The Coroner said this was all the evidence. All they had to enquire was the cause of death. There seemed no evidence to criminate the young woman or anyone else. If they believed the young woman, and undoubtedly she was contradicted in some points by other witnesses, he thought they could not hesitate in coming to the conclusion that the deceased was “accidentally drowned”. If, however, they disbelieved her statement, then perhaps it would be more advisable to return an open verdict of “found drowned”. The Jury returned. The foreman stated that they had agreed on a verdict of “Found Drowned." The indentures were then signed, and the enquiry, as far as the cause of the death of the deceased is concerned, terminated. The girl was then removed in custody, but she has since been liberated.

 

 

From about 1840 The Haven Banks pub was run by Robert Powlesland, born in Spreyton in about 1781. He was an old soldier and had picked up 10 medals serving in the Peninsular War including the Battle of Coruna. When he died in November 1863 he was 83 and a Chelsea Pensioner. He died after falling down some stairs. Ironically the inquest was held in his old pub the “Haven Banks Inn” which was by then called the “Welcome Inn”. The building still exists in front of the Gas Works. He had been living on his own.  His widow, Angelica, known as “Frenchie” (but born in Hannover) died a week later.
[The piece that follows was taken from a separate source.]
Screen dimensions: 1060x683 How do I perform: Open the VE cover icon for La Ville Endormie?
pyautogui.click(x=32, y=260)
So how did William Wreford know Maria Slee?

 

Her parents, Francis, a farm labourer, and Maria (nee Clement) were both from Down St Mary. They were living at Ash Farm near Copplestone when Maria, the third of their 12 children, was born. She was christened in Down St Mary in 1836, so at the time of Wreford's death she was probably under 18. The family were living in Bow in 1851, therefore William Warren the surgeon would have known them.

 

Slightly more sinister is that in the 1851 census the young Maria’s elder brother William (b.1834) is shown as a farm labourer working for William Wreford at Clannaborough Barton, which may explain why Maria referred to William Wreford as “uncle”. He had probably known the Slee family for a long time.

 

 

At the time of the drowning the family was living in Heavitree, Exeter, at the bottom of Quarry Lane, where they remained for more than 30 years.
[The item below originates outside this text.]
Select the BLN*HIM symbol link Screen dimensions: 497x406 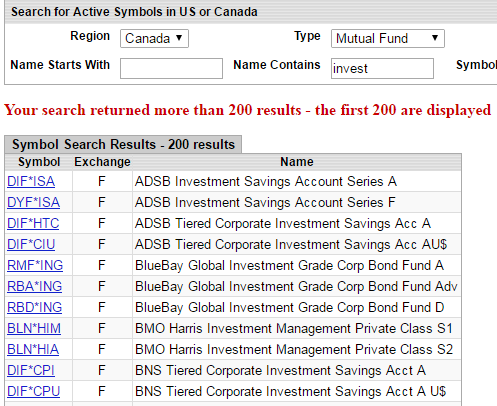coord(34,329)
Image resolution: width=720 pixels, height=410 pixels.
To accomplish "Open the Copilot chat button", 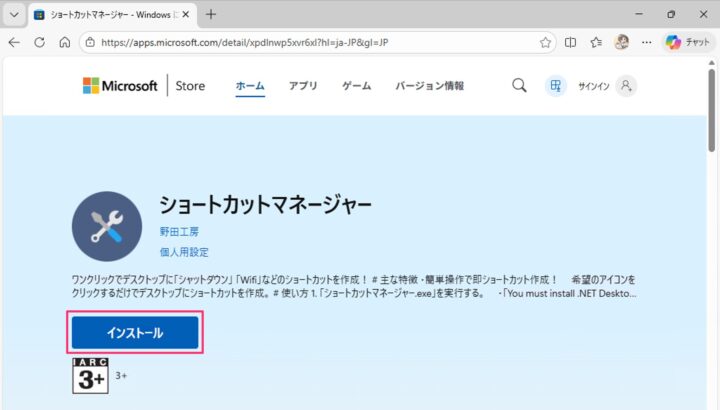I will click(687, 42).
In 1866 Maria's mother, sister and sister-in-law were caught helping themselves to a few turnip tops in Mr. W. Newberry's field at Heavitree. “Hope your Honours will not be very hard upon them,” pleaded the prosecutor “they are poor working people.” They admitted the offence, and were required to pay 5s each to cover costs. “The expenses are high,” said the Chairman, “but there's no help for that.”­


Her mother Maria died aged about 90 in 1899.

 

The story has hints of embarrassment and a cover-up. Some of the newspapers did not report the contents of his letter. The funeral went unreported. Maria, although suspected of having stolen his money and watch, was never charged.

 

Five years later, in 1857, his remaining son William died at Clannaborough aged 31. Amongst the mourners at his funeral were William Warren and Robert Arscott, surgeons of Bow and Exeter, and the brothers Drs Samuel and Christian Budd of Exeter and North Tawton. He left the Clannaborough estate to a distant cousin, John Wreford of Cleavanger, Nymet Rowland.

 

Selina, William Wreford's widow, paid for the restoration of Clannaborough Church and moved to Ilfracombe and then Clifton, Bristol, where she died aged 89 in 1892. She was buried with the rest of her family in a vault outside the church, within a few yards of the Barton, where they had once lived.